* _Set task_
Write out the lines below word for word, from the line containing "This screenshot has height=638, width=383." through the line containing "pyautogui.click(x=625, y=687)", and leave out all other lines.

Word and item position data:
begin

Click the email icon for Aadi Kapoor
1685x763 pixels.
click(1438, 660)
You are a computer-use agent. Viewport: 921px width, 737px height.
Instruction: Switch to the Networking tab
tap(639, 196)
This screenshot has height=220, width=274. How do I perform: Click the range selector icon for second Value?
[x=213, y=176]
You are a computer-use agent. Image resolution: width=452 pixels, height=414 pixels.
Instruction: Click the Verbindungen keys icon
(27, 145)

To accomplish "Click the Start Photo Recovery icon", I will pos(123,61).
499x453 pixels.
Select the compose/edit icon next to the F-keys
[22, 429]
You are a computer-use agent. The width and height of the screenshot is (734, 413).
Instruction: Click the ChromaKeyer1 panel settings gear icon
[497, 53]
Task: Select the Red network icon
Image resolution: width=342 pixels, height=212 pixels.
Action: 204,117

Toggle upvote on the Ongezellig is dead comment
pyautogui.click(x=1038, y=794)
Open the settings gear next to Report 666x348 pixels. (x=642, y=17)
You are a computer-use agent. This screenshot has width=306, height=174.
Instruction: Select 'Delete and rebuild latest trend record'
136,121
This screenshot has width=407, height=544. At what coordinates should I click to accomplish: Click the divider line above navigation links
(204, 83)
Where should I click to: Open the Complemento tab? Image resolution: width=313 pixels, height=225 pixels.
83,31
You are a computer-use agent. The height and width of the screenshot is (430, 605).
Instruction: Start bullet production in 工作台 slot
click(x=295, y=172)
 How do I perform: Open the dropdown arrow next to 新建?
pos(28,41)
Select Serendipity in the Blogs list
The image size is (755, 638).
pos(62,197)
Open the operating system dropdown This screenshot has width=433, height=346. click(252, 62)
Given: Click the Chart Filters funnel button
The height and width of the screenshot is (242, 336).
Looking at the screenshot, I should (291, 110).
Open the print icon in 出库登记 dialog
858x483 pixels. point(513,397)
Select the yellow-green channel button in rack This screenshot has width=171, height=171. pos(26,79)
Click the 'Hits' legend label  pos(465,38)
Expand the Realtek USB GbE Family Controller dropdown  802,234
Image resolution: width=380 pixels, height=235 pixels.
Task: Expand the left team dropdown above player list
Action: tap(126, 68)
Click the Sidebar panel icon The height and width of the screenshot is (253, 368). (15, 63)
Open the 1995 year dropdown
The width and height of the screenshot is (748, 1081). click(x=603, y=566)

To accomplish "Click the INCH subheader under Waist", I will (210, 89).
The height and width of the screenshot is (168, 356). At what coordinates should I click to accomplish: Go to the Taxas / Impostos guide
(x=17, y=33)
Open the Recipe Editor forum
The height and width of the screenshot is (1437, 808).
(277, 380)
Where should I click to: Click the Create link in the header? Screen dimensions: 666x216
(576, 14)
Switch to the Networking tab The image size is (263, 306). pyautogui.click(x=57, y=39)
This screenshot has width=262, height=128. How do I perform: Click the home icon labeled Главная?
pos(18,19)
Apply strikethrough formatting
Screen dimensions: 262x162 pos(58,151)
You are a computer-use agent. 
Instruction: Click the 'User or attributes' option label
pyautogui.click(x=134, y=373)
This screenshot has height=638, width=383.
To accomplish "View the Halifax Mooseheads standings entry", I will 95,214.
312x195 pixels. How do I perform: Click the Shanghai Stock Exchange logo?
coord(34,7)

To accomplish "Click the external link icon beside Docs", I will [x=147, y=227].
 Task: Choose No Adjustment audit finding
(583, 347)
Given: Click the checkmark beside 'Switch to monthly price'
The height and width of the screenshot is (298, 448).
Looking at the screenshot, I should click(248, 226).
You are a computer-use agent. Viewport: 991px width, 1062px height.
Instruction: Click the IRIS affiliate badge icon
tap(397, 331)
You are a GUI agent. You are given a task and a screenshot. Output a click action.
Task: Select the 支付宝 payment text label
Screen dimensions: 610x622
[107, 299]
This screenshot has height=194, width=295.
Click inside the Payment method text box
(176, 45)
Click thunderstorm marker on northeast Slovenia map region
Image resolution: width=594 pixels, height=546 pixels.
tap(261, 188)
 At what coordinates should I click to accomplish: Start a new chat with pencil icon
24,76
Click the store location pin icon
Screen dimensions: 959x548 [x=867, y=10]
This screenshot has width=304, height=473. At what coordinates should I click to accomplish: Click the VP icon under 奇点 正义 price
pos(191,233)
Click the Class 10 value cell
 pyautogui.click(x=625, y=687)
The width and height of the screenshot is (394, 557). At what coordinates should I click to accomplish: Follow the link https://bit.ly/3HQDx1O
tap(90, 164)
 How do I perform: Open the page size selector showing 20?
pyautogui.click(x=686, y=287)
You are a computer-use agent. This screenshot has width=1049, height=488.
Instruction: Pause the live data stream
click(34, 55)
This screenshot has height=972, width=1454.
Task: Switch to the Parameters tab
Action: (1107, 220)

end

* _Exercise result_
This screenshot has height=638, width=383.
To accomplish "View the Halifax Mooseheads standings entry", I will 95,214.
312x195 pixels. How do I perform: Click the Shanghai Stock Exchange logo?
coord(34,7)

To accomplish "Click the external link icon beside Docs", I will [x=147, y=227].
 Task: Choose No Adjustment audit finding
(583, 347)
Given: Click the checkmark beside 'Switch to monthly price'
The height and width of the screenshot is (298, 448).
Looking at the screenshot, I should click(248, 226).
You are a computer-use agent. Viewport: 991px width, 1062px height.
Instruction: Click the IRIS affiliate badge icon
tap(397, 331)
You are a GUI agent. You are given a task and a screenshot. Output a click action.
Task: Select the 支付宝 payment text label
Screen dimensions: 610x622
[107, 299]
This screenshot has height=194, width=295.
Click inside the Payment method text box
(176, 45)
Click thunderstorm marker on northeast Slovenia map region
Image resolution: width=594 pixels, height=546 pixels.
tap(261, 188)
 At what coordinates should I click to accomplish: Start a new chat with pencil icon
24,76
Click the store location pin icon
Screen dimensions: 959x548 [x=867, y=10]
This screenshot has width=304, height=473. At what coordinates should I click to accomplish: Click the VP icon under 奇点 正义 price
pos(191,233)
Click the Class 10 value cell
 pyautogui.click(x=625, y=687)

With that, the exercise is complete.